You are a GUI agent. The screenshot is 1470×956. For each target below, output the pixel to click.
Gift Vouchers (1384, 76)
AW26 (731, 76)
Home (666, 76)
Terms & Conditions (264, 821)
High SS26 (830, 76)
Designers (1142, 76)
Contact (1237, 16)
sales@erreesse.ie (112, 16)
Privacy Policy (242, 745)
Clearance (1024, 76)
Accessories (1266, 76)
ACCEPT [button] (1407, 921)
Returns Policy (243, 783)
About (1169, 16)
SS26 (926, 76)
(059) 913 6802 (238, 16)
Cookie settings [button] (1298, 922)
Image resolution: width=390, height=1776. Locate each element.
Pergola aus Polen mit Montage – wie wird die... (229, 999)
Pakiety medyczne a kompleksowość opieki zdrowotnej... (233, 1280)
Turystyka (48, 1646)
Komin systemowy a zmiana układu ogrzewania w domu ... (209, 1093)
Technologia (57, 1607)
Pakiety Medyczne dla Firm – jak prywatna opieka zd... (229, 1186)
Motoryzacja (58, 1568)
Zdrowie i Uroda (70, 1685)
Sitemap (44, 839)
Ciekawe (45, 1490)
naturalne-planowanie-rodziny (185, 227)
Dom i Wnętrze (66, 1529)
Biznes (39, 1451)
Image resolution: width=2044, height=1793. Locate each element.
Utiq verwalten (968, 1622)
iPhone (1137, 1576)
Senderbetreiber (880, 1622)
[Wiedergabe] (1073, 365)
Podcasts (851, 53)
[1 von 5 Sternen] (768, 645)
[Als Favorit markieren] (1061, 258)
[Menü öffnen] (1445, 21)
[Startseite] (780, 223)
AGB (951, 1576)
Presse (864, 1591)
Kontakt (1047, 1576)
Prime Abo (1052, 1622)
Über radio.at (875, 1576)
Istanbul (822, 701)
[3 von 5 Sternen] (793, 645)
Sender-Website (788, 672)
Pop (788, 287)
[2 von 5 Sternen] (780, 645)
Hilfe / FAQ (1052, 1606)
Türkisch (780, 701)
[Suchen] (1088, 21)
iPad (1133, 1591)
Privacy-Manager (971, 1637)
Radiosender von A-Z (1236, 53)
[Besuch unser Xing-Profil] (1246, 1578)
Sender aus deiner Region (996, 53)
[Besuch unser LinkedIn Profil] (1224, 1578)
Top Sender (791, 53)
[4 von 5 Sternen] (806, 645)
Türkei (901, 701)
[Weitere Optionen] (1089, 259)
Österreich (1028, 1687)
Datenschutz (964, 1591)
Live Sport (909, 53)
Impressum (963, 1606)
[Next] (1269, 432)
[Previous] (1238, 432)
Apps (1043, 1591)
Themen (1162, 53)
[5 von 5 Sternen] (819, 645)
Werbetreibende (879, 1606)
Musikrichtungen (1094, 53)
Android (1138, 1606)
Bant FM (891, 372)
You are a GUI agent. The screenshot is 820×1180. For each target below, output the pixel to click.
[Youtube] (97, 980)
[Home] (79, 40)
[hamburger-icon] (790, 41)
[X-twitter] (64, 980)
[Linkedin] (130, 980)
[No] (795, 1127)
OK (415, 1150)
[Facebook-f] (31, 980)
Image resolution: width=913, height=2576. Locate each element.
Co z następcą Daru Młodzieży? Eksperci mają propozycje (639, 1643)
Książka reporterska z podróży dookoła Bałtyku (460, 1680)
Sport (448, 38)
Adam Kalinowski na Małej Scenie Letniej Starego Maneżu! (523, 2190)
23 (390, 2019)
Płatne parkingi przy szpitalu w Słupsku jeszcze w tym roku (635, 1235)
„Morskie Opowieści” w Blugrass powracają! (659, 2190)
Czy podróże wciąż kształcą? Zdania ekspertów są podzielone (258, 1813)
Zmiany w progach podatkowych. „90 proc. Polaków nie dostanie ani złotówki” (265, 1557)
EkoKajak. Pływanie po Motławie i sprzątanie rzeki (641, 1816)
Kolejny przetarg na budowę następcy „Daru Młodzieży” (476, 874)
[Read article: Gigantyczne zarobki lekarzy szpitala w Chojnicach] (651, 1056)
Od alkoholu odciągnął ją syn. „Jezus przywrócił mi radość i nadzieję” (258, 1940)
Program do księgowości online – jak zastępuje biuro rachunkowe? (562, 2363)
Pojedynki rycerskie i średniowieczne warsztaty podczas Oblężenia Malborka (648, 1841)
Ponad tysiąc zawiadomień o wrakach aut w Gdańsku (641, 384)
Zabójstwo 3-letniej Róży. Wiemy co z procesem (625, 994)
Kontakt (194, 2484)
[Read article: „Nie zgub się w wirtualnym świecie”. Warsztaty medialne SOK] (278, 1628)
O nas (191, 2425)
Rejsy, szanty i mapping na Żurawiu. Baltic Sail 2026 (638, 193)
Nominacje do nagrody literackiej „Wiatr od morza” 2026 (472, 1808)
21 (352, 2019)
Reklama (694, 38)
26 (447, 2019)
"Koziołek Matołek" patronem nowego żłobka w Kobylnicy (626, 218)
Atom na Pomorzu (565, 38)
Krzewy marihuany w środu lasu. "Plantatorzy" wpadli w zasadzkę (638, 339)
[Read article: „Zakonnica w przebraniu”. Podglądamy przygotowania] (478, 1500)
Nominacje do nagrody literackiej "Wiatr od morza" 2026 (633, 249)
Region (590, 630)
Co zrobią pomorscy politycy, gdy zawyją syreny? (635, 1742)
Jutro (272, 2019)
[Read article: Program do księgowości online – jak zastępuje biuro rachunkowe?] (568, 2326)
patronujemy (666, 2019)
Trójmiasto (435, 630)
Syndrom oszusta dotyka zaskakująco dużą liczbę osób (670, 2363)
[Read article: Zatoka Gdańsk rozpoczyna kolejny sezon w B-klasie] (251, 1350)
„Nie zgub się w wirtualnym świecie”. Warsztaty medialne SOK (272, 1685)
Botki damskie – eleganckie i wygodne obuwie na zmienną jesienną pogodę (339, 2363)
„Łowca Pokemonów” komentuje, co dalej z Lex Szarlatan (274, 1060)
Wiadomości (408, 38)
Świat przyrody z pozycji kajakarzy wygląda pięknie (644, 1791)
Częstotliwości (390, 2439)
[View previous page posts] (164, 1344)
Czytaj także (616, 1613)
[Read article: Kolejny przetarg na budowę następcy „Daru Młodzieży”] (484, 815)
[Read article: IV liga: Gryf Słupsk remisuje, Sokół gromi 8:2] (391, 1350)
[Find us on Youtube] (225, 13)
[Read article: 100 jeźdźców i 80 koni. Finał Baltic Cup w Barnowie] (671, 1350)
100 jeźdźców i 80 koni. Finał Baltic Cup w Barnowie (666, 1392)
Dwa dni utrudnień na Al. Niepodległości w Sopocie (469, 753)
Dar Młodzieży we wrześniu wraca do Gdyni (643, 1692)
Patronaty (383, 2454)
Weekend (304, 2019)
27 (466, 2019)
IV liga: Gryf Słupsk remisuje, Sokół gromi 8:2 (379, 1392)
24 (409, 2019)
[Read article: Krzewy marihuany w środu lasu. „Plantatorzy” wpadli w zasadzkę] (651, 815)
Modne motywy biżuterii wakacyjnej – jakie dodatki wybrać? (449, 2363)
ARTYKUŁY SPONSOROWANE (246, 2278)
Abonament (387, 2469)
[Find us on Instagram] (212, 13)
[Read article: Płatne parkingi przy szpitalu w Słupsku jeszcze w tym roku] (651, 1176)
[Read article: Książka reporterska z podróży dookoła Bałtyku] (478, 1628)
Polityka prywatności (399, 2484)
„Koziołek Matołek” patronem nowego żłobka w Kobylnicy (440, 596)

====

[DESCRIPTION OF THE TASK]: Across the entries above, state how many lines include the string "each", with no other text.

[RESULT]: 5